Effects of Hall Current and Activation Energy on a Three-Dimensional Rotating Casson Hybrid Nanofluid Flow over a Stretched Plate in the Presence of Joule Heating and Nonlinear Thermal Radiation

Abstract

Nanofluids are of great importance to researchers as they have significant uses industrially due to their high heat transfer rates. Recently, a new class of nanofluid, ‘‘hybrid nanofluid” is being used to further enhance the heat transfer rate. This new model in 3D is employed to examine the impact of magnetic field, joule heating, rotation parameter, Hall current, with nonlinear thermal radiation, on a rotating hybrid Fe3O4/Al2O3 nanofluid over-stretched plate in the presence of chemical reaction is the focus of this research. Using similarity transformations, the controlling partial differential equations are turned into a set of nonlinear ordinary differential equations.

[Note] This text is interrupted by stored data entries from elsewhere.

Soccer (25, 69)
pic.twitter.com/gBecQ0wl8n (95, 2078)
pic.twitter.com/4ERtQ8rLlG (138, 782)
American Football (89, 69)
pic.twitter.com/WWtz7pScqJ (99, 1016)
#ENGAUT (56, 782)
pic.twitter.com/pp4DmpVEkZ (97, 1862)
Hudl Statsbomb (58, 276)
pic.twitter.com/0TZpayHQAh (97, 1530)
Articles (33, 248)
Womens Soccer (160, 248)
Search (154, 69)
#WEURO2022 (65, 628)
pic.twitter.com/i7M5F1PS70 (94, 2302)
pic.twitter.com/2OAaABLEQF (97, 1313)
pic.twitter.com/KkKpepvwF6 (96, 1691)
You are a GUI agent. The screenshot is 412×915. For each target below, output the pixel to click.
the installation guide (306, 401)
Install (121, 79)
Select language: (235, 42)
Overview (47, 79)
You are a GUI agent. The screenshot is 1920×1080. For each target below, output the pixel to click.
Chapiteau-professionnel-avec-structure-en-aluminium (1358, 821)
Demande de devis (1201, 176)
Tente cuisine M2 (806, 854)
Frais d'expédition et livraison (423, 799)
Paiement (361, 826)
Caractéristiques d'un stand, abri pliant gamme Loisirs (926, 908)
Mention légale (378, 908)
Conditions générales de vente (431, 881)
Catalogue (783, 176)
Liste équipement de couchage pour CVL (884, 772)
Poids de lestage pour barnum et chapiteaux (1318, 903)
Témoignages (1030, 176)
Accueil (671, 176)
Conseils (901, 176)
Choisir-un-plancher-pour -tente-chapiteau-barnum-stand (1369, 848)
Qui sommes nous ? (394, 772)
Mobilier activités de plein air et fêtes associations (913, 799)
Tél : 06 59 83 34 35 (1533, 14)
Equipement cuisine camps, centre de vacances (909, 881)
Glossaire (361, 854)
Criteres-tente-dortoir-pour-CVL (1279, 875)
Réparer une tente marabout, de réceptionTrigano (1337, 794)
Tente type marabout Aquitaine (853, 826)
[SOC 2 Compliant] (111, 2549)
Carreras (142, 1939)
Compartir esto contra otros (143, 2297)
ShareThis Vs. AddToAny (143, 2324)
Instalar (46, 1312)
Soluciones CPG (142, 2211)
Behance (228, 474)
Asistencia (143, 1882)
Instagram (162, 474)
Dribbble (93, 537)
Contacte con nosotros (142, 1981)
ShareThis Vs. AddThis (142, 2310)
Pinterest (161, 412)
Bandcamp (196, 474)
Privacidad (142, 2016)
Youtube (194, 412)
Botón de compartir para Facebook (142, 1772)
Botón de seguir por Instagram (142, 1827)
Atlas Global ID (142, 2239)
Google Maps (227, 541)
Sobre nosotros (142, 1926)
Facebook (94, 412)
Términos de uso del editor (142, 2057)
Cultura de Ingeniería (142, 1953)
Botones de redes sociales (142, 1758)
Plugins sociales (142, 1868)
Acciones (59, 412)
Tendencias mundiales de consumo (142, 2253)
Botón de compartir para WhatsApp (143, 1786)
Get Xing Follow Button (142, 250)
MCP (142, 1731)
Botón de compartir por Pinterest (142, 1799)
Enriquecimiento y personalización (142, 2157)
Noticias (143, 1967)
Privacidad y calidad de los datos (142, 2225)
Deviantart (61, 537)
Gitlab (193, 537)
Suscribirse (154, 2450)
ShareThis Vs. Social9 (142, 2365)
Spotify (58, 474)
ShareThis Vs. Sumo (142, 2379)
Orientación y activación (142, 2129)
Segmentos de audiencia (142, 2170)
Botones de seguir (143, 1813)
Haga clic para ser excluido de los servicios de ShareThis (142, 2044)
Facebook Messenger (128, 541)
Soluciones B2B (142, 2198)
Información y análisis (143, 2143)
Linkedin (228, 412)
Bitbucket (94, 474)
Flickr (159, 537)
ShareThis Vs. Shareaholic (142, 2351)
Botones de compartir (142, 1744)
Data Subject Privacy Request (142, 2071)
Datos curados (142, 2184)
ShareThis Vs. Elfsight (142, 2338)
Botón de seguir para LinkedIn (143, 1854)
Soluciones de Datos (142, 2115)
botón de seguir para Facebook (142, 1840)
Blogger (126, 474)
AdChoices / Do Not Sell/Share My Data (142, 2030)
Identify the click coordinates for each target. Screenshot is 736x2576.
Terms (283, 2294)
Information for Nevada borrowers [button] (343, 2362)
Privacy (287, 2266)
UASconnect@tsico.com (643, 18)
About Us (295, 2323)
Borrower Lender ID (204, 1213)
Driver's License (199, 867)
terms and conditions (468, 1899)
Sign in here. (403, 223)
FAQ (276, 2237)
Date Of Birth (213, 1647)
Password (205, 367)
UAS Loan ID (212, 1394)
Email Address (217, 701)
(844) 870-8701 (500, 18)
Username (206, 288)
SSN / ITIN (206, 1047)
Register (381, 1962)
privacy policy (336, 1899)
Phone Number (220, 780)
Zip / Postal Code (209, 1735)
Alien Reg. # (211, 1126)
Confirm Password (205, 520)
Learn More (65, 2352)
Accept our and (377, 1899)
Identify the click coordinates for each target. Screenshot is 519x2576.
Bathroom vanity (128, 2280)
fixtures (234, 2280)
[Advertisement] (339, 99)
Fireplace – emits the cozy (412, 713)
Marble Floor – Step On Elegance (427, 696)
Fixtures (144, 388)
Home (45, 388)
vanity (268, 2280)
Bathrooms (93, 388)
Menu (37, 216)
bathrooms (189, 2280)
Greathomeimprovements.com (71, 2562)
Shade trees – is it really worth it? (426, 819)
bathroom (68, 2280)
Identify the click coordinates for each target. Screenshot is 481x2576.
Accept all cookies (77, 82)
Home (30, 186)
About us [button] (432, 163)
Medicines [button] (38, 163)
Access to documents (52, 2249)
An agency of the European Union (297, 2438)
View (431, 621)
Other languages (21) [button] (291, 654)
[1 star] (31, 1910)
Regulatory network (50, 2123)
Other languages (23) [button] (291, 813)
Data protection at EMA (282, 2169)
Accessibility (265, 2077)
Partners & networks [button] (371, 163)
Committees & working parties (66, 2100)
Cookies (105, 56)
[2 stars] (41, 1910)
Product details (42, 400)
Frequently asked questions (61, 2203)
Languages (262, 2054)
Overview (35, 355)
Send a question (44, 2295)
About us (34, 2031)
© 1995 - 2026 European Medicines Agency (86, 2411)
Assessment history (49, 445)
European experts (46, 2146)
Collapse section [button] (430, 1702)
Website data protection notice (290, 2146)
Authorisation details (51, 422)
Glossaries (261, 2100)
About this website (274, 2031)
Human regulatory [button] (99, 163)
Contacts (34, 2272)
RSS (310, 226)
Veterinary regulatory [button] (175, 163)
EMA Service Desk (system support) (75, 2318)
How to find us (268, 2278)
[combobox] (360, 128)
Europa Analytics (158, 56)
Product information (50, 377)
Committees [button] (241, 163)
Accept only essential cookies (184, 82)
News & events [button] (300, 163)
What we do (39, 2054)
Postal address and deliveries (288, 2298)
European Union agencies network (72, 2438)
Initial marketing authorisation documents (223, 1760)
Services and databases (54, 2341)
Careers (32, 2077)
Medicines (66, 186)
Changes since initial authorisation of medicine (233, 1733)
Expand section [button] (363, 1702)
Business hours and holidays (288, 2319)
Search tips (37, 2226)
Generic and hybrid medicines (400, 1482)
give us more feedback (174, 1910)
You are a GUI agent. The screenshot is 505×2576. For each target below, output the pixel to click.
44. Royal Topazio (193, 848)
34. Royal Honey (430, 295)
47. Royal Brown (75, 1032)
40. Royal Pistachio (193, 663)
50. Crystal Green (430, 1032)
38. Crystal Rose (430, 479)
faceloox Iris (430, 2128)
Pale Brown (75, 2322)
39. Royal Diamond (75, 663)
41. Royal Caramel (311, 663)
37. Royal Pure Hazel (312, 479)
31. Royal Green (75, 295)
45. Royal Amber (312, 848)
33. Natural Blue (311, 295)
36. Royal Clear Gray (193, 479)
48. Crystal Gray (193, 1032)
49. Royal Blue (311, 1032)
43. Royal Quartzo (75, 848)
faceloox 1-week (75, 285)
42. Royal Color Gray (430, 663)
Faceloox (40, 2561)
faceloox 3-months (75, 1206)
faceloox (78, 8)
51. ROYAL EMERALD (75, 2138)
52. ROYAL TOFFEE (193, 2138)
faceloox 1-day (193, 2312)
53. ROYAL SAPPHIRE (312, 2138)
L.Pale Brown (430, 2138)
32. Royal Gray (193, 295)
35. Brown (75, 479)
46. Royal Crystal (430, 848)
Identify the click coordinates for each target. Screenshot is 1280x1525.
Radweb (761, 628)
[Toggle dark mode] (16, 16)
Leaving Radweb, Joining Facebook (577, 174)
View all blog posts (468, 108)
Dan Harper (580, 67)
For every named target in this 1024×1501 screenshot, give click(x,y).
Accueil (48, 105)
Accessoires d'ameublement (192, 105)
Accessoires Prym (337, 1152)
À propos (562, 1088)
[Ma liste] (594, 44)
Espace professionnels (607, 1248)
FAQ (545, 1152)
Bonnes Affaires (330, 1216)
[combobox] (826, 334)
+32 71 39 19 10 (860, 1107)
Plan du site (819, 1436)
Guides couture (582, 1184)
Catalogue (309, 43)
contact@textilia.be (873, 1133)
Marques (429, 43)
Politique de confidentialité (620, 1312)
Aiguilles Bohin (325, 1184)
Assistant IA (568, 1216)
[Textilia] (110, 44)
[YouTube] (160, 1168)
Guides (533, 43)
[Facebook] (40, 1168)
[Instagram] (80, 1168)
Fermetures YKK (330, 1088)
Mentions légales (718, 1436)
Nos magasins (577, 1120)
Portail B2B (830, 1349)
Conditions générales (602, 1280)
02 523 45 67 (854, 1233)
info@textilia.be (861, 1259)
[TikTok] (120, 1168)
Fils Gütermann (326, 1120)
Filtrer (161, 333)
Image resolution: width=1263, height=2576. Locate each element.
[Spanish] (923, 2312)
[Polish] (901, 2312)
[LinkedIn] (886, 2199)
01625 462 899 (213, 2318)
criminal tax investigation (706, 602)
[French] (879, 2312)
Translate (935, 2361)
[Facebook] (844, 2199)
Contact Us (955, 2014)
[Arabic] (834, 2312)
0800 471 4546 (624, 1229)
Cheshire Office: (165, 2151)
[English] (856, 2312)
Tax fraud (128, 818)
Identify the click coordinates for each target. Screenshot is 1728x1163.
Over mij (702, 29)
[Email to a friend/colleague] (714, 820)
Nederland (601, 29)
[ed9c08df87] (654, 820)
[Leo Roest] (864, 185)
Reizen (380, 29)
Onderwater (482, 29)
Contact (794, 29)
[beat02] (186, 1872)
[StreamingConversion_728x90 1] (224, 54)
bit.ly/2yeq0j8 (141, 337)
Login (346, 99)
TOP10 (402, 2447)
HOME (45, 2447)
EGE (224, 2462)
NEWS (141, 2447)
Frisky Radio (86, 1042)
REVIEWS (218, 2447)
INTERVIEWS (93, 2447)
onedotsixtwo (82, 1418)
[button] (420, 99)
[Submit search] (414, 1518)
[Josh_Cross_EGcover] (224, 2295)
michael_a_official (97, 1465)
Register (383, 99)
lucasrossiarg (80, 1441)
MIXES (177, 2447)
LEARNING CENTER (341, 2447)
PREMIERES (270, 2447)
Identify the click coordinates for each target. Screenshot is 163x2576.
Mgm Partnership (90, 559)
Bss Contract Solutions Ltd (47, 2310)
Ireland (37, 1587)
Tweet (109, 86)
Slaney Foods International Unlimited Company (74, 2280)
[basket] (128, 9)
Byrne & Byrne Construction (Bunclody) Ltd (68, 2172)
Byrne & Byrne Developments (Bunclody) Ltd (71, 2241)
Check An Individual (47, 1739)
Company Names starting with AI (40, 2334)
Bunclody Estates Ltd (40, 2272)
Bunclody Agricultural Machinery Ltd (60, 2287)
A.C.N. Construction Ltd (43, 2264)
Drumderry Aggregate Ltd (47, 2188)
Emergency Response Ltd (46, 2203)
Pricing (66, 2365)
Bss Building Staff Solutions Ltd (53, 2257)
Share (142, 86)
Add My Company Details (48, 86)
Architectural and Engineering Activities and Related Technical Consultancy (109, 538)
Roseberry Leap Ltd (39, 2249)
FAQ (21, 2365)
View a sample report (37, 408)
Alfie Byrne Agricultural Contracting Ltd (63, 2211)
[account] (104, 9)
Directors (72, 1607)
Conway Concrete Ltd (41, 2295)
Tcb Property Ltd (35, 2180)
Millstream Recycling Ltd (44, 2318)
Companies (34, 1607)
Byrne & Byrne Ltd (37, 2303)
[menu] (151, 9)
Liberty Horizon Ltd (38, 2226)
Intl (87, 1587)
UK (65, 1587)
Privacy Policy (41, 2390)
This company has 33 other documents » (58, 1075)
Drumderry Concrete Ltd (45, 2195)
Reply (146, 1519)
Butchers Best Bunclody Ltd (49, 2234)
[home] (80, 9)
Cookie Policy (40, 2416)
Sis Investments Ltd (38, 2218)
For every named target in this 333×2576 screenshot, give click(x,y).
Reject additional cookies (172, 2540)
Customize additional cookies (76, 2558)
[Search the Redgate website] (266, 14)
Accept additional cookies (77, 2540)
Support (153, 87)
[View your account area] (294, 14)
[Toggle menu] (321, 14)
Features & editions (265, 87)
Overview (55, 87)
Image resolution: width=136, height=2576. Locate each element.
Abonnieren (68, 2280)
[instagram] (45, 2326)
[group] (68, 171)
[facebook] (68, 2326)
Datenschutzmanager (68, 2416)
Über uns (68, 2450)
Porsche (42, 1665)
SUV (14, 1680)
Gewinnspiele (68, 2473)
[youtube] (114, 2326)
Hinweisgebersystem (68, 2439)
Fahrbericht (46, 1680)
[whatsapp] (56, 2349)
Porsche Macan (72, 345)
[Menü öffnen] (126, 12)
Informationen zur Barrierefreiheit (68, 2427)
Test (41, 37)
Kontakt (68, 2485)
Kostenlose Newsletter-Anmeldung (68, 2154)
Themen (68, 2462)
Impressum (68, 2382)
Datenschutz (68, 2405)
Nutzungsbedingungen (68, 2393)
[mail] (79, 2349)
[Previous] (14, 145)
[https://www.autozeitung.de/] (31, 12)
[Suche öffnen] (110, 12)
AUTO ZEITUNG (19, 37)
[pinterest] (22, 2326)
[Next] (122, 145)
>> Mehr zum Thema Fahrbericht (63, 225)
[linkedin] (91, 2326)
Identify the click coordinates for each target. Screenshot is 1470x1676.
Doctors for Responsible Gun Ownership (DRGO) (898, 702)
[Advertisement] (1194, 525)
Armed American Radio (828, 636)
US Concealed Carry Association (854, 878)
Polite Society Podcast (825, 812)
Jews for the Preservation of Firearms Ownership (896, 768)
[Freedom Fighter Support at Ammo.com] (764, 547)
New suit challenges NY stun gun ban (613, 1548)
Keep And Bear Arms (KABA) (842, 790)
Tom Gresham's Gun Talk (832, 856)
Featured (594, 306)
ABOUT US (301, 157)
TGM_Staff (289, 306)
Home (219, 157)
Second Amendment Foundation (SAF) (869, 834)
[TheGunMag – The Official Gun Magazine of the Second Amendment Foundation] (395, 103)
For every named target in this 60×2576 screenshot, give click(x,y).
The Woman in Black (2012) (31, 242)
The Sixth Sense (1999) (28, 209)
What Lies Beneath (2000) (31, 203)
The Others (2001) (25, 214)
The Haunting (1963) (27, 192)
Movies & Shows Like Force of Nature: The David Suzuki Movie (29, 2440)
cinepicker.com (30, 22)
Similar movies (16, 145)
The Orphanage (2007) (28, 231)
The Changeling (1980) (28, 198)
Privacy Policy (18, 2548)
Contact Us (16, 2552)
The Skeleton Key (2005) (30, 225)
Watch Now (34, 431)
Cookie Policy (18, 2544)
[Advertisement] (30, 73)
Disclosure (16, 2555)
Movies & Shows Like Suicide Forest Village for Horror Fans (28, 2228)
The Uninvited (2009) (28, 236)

For that system of equations, the shooting method is used to generate numerical solutions. The impact of various entry parameters on transversal and longitudinal velocities, temperature, heat flow and surface shear stress are studied numerically and graphically. A good correlation between the earlier studies is obtained in specific cases showing the convergence criteria of the present procedure. Further, the physical significance of the contributive parameters is presented through graphs and tables. The observation shows that the particle concentration for the hybrid nanofluid augments the fluid velocity. Moreover, the inclusion of dissipative heat favors enhancing the fluid temperature for the involvement of the particle concentration.